MotoGP returns to Austria this weekend for the first time in almost two decades and happily, for the first time in what feels like almost as long, I’ve found myself preparing for it as I’ll be heading out to Spielberg to work for Red Bull commentating on the circuit PA.
As I spent time this week dusting off old notes and writing new ones there was one particular stat that caught my attention. On the results sheets from the last occasion Grand Prix motorcycle racing visited what was then known as the A1-Ring back in 1997, a youngster by the name of Valentino Rossi finished second in the 125cc race. It was just one of just four races he failed to win in what was only his second season at World Championship level; a record that would be unthinkable in a modern-day Moto3 series made up primarily of riders born after that race.
All of the new generation, to a lesser or greater degree, owe something to a man whose contribution to the global success of our sport is unquantifiable. In countries lacking a national hero, like Argentina, South Africa, Belgium or even the UK, he has been adopted as one of their own. As well as his superstar status in Italy he is, albeit perhaps belatedly, fostering a new generation of homegrown stars through the VR Riders Academy, whilst in Japan, Australia, the USA or Spain he remains just as popular despite his ongoing battles with a string of their own champions. Even within the paddock, every reporter, engineer, physiotherapist or pot washer owes a debt of gratitude to Rossi, a modern-day sporting phenomenon whose legacy will continue to inspire and sustain the industry for decades after his retirement.
At the weekend I was at Brands Hatch for the seventh round of the MCE British Superbike Championship, when Barry Sheene was remembered on the 40th anniversary of his first 500cc World Championship success, which he sealed at Anderstorp on 25th July 1976 and celebrated two weeks later in winning the ‘Hutchinson 100’ race at Brands. Sheene’s brother in law (and legend in his own right) Paul Smart was joined by his son Scott for an anti-clockwise lap of the track – as was custom in the ‘Hutch 100′ era – Paul on his own 1972 Suzuki TR750 and Scott on a 1975 XR14 RG500, the bike on which his uncle won his first 500cc race. Barry’s sister Maggie waved them off anti-clockwise around the circuit, choking up alongside other family members as the bikes disappeared around the equally iconic Clearways corner.
All around the packed bankings, millions of hairs on thousands of necks stood on end as fathers, and no doubt grandfathers, shared their memories of the great man with their children and grandchildren to the rattle of two-stroke nostalgia. From pit-lane misty-eyed racers, ex-racers, mechanics, team managers and officials stood side by side; each with their own individual account of how their love of motorcycles was either initiated or enriched by the seventies’ coolest playboy. First-hand tales, second-hand legend and grainy television footage and photographs perpetuate a legacy that if anything becomes more appealing over time, continuing to intrigue and inspire the next generation of motorcycle racing enthusiasts. At a time when many Britons feel their country is losing its identity, this was a moment to be proud.

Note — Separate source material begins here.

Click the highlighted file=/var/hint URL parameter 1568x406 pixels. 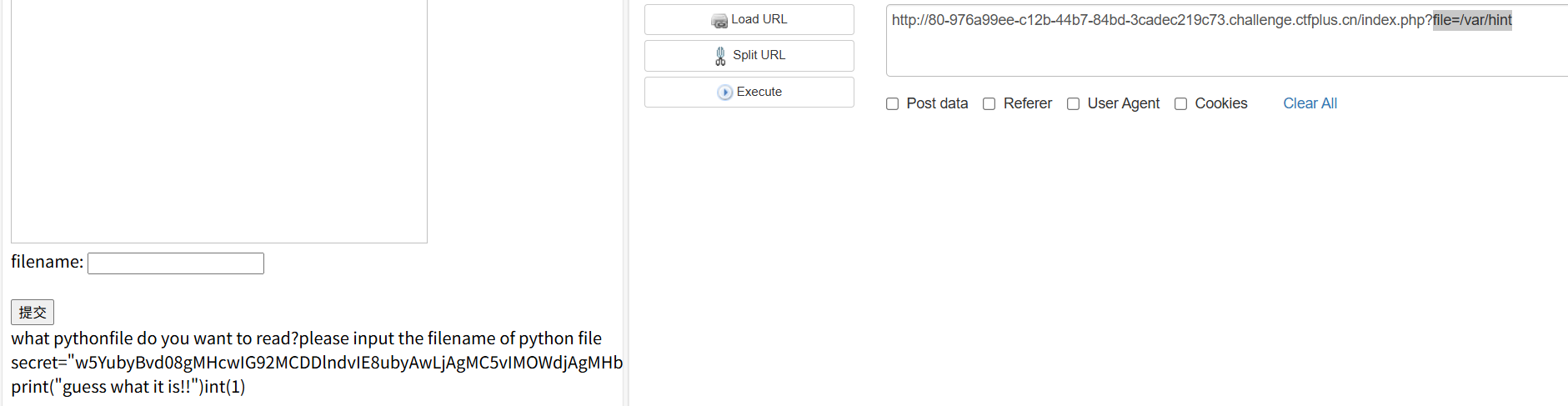(x=1472, y=20)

In many ways, and mostly for the better, the modern incarnation of our sport is barely recognisable from the sepia photographs in Sunday’s race programme. You only had to look to the starting grid for the day’s second Superbike race to see James Ellison inhaling extra oxygen from a small cannister “because it helps with recovery and increases oxygen supply to red blood cells,” as he explained to a confused tweeter later that evening. The image was about as far removed as you could imagine from those iconic shots of a pre-race Sheene, sucking from a cigarette through a purpose-drilled hole in his helmet, or taking a post-race a slug of liquor from a hip flask in parc femé.
Rossi, a lifelong disciple of the majority of Sheene’s best traits, is a rare maverick cast in a similar mould and, like Sheene, there will never be another. I honestly thought he’d be retired by the time I ever commentated on another MotoGP race. So whatever happens this weekend, it will be nice to have another story for the grandkids.